Hay escritores que sólo escriben dentro del «canon» que establece la metrópoli, y de pronto, son universales, cosmopolitas, se autodenominan “ciudadanos del mundo”, conocedores absolutos de cualquier realidad, como si todo fuera homogéneo. Sin embargo, hay también escritores que, partiendo desde su propia periferia, cogen dicho «canon» y lo hacen suyo, le dan otro “rostro”, otra identidad (caso Arguedas, Churata, Vallejo u Oquendo por ejemplo; o como el desarrollo de cualquier cultura). Y esos son los que más me gustan, porque tienen más oficio, porque siempre están al límite de la resistencia por la diferencia (ese enfrentamiento “brutal” con la palabra) para que el «nosotros» siga existiendo; y porque su trabajo es una lucha constante por la defensa de aquello que el «otro» considera inferior o incivilizado.
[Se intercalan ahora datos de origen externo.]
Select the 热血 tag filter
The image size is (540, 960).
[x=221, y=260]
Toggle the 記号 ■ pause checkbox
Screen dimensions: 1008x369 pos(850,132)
Y es ahí donde considero al poeta Luzgardo Medina Egoavil (Arequipa, 1959), no por exceso de halagos, sino por su trabajo silencioso, el que a pesar de haber sido merecedor de innumerables premios y distinciones (Premio Nacional Cesar Vallejo del diario El Comercio y mención honrosa en el III Concurso Nacional de Poesía de la Asociación Cultural Peruano Japonesa en 1994; mención honrosa en el premio COPÉ de 1993, luego dos veces finalista (1995-2005) y recientemente, tercer lugar en el mismo concurso; entre otros), todavía sigue siendo invaluado, desaparecido en los estudios y las antologías que la metrópoli produce —sobre todo de la etapa «sinonímica» que algún aprendiz de historiología ha denominado como generación de los 80—.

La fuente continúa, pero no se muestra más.